## PROBLEM DESCRIPTION
From the records below, set down exactly the lines starting with the line that contains "Task: Expand the Nº de Cuotas dropdown" and going on through the line that contains "Given: Open the 复位模式 dropdown". Nothing else is wanted.

EXERCISE INPUTS below:

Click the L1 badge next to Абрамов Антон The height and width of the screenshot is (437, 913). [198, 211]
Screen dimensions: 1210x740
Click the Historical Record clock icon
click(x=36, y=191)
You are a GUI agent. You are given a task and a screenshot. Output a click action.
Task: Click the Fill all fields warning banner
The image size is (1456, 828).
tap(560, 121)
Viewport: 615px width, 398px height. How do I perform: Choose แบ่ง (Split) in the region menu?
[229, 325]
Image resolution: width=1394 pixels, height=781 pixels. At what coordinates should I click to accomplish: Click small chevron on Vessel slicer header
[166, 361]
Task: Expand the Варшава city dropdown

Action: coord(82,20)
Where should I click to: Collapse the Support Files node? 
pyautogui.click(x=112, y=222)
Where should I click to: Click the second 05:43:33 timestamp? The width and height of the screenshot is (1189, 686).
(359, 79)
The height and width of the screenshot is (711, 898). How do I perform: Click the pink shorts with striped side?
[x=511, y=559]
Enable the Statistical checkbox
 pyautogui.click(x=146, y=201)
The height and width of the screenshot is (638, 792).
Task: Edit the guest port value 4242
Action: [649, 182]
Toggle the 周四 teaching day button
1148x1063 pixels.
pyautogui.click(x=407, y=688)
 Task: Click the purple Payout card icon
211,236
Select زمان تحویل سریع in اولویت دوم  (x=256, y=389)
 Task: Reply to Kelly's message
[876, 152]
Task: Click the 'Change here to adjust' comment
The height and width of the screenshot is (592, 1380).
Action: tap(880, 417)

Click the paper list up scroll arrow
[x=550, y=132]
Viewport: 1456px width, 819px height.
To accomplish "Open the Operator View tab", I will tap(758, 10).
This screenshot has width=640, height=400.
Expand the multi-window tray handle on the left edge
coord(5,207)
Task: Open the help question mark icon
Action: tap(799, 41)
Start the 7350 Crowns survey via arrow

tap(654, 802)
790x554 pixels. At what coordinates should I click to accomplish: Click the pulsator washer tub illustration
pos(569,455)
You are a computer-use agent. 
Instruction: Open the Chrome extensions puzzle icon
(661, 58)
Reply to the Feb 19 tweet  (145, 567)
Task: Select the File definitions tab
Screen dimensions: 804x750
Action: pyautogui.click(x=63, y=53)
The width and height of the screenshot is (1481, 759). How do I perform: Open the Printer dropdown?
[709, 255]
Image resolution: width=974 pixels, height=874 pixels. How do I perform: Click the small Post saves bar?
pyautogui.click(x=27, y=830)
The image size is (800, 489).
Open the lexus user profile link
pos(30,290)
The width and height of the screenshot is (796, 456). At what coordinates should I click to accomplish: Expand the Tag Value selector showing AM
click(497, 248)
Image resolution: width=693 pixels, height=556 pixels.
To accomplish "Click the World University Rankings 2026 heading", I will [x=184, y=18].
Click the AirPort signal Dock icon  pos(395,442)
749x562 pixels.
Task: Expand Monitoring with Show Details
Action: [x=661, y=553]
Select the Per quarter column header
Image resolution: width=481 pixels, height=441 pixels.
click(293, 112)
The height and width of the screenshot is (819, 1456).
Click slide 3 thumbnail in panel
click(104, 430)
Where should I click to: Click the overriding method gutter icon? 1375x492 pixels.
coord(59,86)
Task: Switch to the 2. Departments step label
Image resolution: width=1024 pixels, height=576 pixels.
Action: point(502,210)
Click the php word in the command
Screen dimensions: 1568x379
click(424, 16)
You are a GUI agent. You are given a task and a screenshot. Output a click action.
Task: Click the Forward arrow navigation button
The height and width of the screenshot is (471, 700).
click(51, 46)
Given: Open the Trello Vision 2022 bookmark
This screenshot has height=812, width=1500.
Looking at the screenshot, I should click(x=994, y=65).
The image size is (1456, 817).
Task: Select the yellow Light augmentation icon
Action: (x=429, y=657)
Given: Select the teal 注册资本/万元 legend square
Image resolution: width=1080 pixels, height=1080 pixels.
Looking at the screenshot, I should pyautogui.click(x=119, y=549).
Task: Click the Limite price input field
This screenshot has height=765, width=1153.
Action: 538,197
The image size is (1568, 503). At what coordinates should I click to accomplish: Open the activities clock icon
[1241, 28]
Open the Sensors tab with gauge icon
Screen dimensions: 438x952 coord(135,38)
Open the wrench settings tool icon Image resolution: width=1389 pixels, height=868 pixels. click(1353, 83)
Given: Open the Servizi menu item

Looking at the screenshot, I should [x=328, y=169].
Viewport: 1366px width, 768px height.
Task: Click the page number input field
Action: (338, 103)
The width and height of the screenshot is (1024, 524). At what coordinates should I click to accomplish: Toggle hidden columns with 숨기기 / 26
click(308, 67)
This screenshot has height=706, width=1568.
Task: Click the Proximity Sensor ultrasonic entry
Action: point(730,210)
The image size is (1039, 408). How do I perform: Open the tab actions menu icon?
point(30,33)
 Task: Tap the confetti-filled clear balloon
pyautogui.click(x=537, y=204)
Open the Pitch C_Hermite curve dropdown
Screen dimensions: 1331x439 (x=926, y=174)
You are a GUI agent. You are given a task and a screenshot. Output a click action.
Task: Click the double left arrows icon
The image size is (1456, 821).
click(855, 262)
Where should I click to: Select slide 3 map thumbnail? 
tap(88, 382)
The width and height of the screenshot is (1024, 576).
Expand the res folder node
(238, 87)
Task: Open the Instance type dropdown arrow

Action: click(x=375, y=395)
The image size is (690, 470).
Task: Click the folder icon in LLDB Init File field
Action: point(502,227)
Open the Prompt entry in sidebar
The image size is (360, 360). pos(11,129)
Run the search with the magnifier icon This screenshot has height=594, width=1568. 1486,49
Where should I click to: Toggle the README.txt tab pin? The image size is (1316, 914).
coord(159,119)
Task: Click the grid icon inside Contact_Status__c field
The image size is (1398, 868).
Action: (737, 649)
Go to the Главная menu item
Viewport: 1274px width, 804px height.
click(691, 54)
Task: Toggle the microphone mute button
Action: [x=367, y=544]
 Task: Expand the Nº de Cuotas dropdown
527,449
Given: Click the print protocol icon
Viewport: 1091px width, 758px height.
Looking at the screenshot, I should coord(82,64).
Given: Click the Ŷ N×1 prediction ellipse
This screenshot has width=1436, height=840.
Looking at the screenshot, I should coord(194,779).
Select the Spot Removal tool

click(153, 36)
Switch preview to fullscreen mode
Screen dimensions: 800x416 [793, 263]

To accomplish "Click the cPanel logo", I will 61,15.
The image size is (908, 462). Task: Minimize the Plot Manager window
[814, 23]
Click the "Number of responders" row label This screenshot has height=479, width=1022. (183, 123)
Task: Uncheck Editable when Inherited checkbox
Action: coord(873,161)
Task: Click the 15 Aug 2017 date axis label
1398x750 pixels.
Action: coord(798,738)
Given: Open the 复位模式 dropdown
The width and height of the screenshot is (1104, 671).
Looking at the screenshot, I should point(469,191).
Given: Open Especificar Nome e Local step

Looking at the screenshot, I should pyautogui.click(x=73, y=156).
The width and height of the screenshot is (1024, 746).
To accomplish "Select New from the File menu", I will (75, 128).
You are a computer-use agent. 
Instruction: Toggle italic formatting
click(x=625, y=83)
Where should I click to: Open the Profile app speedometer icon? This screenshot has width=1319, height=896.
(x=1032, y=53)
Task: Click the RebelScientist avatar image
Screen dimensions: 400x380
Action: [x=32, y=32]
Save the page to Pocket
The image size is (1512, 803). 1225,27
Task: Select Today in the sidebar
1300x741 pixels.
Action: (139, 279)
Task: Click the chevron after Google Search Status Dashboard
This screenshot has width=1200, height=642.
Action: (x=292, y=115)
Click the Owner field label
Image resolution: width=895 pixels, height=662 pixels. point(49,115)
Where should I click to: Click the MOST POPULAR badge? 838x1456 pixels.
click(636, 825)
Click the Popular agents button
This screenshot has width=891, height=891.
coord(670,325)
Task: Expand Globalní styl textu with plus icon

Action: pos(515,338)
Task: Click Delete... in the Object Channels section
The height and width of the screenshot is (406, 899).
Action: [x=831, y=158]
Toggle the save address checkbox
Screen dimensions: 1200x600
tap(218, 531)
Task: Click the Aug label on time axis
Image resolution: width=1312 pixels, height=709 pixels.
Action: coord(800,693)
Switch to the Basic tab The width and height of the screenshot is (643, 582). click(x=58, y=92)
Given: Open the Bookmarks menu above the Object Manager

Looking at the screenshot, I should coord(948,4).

End of EXERCISE INPUTS.

## EXERCISE ANSWER
 Task: Expand the Nº de Cuotas dropdown
527,449
Given: Click the print protocol icon
Viewport: 1091px width, 758px height.
Looking at the screenshot, I should coord(82,64).
Given: Click the Ŷ N×1 prediction ellipse
This screenshot has width=1436, height=840.
Looking at the screenshot, I should coord(194,779).
Select the Spot Removal tool

click(153, 36)
Switch preview to fullscreen mode
Screen dimensions: 800x416 [793, 263]

To accomplish "Click the cPanel logo", I will 61,15.
The image size is (908, 462). Task: Minimize the Plot Manager window
[814, 23]
Click the "Number of responders" row label This screenshot has height=479, width=1022. (183, 123)
Task: Uncheck Editable when Inherited checkbox
Action: coord(873,161)
Task: Click the 15 Aug 2017 date axis label
1398x750 pixels.
Action: coord(798,738)
Given: Open the 复位模式 dropdown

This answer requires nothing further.